Elle se tut et souffrit, car elle se rappelait que c’était Issib qui avait demandé : « Et si nous ne sommes jamais prêts ? » Quel tourment d’entendre cela de la bouche de son futur époux ! Tourment, parce que cela signifiait qu’il pensait ne jamais pouvoir l’aimer.
Une pensée jaillit soudain dans son esprit : et s’il n’avait pas dit cela pour cette raison, mais parce qu’il était persuadé que je n’accepterais jamais de l’épouser, lui ? À y réfléchir, elle ne pouvait plus en douter : Issib était trop bienveillant pour tenir des propos qui risquaient de blesser autrui. Les écluses de sa mémoire s’ouvrirent soudain, et elle revit tous les souvenirs qu’elle avait d’Issib. Peu disert, il supportait son infirmité sans se plaindre. Il avait un grand courage, à sa façon, et un esprit vif ; lors des cours qu’ils avaient suivis ensemble, il s’était toujours montré brillant et ses idées originales indiquaient qu’il avait toujours une ou deux longueurs d’avance sur le sujet traité.
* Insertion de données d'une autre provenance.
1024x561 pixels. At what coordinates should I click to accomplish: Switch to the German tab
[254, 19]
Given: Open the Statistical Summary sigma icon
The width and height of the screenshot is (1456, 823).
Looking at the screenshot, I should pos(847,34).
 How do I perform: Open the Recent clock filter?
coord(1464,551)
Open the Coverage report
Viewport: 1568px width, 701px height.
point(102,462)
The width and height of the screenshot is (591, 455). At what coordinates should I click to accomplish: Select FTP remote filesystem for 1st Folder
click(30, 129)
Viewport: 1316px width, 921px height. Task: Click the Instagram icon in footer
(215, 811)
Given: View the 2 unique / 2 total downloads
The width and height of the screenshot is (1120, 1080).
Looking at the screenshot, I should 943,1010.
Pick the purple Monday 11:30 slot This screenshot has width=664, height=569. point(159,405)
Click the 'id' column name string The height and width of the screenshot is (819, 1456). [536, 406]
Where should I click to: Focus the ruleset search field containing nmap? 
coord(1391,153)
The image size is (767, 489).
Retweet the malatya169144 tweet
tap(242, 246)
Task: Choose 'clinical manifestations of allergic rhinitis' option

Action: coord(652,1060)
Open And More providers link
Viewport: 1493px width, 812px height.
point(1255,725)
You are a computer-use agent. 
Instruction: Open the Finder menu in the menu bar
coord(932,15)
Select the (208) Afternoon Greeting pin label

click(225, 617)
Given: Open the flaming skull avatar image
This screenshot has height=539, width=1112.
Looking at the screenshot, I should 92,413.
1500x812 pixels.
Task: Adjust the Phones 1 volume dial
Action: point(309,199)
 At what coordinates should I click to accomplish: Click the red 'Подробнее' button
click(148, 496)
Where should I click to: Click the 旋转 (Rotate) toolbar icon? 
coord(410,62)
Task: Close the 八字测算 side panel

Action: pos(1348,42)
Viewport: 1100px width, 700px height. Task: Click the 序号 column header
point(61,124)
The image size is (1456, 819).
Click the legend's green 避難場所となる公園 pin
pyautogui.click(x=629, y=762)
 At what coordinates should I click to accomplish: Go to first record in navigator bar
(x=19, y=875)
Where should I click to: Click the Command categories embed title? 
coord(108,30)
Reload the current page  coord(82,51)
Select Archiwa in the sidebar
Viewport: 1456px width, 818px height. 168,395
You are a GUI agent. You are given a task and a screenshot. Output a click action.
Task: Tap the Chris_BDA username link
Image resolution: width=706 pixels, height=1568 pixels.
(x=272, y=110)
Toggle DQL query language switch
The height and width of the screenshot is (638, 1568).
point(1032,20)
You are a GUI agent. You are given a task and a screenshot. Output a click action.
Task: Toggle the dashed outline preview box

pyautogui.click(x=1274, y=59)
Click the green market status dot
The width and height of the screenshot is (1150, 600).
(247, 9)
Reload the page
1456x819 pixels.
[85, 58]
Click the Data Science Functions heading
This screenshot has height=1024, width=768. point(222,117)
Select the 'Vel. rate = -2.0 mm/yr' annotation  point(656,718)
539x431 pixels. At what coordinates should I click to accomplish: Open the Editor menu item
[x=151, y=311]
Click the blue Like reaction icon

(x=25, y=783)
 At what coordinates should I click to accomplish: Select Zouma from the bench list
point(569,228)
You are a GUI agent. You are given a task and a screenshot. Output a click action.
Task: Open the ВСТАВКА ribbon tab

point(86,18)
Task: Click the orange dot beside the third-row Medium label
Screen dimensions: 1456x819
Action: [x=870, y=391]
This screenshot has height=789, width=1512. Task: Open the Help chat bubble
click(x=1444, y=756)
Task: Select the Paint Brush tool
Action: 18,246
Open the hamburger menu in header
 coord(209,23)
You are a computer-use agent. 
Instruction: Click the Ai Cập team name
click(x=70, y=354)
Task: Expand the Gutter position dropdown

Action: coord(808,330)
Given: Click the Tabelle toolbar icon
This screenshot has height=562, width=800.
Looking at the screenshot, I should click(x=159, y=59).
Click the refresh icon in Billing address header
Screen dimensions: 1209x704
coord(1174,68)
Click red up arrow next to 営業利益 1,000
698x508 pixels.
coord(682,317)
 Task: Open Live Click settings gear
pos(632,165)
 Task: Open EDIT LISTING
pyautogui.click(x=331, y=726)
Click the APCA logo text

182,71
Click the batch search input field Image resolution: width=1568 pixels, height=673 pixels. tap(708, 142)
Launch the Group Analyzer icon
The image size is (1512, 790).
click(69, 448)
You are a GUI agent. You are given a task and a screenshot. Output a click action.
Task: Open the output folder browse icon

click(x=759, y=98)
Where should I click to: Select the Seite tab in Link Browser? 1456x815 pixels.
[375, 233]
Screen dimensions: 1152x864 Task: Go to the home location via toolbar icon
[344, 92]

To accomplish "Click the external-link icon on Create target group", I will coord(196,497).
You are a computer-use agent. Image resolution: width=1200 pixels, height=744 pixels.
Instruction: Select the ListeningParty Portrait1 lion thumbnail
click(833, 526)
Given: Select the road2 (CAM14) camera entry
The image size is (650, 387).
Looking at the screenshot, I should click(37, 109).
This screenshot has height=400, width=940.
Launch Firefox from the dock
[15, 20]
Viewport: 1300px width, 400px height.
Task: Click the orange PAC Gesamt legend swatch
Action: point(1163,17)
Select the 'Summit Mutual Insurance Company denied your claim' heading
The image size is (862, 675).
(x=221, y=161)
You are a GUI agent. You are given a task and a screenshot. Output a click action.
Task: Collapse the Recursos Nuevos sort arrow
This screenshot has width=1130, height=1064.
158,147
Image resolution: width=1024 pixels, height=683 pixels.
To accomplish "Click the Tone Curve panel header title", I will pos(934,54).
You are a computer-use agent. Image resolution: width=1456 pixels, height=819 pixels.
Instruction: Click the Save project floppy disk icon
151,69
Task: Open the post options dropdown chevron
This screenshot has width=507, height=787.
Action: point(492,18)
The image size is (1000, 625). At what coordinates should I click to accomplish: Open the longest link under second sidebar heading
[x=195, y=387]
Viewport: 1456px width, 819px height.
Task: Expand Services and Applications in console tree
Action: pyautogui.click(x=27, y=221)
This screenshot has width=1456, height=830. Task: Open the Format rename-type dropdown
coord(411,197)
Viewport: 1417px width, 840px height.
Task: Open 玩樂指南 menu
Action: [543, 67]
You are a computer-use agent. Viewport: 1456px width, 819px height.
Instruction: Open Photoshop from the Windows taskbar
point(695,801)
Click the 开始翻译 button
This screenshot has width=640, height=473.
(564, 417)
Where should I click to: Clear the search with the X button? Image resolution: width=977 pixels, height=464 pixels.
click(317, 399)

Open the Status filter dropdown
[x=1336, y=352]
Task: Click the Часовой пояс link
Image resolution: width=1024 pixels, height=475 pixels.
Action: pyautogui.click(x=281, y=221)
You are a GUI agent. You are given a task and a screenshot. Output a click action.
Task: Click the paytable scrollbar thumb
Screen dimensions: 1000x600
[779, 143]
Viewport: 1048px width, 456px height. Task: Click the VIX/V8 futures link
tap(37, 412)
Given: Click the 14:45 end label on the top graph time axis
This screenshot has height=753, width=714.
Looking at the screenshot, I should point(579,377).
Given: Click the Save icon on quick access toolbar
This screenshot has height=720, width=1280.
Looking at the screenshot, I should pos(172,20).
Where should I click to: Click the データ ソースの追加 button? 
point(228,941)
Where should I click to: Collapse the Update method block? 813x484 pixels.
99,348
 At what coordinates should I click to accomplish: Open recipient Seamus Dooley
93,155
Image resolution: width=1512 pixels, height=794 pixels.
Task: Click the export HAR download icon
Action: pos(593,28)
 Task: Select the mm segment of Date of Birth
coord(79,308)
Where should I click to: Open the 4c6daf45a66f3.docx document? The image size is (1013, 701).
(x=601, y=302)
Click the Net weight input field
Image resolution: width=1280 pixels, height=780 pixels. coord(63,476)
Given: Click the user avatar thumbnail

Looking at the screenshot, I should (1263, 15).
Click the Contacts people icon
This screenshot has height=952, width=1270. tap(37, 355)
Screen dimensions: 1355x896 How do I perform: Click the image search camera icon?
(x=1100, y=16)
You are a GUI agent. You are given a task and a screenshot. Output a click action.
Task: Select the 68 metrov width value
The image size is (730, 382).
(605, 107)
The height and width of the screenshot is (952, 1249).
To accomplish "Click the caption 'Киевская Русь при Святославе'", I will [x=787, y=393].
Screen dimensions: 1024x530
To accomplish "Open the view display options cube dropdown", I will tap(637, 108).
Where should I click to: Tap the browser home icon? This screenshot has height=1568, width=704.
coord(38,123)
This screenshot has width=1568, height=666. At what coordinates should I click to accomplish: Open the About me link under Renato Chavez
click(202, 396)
Il est peut-être physiquement limité, songeait-elle, mais son esprit vaut bien le mien. Et si je ne suis pas une beauté, je ne me tourmente sûrement pas autant que lui à propos de mon corps. Nafai m’a assuré qu’il est capable d’engendrer, mais ça ne veut pas dire qu’il sache faire l’amour – en réalité, il doit craindre par-dessus tout que je le trouve répugnant ; en tout cas, il doit se désespérer en imaginant le peu de plaisir qu’il pense pouvoir me donner. Finalement, ce n’est pas moi qui ai besoin d’être rassurée, c’est lui, et je ne ferai que tout détruire si j’aborde notre relation avec l’idée qu’il doit tranquilliser mon cœur apeuré. Non, il faut le persuader que je l’accepte, si nous voulons bâtir une amitié et un mariage solides.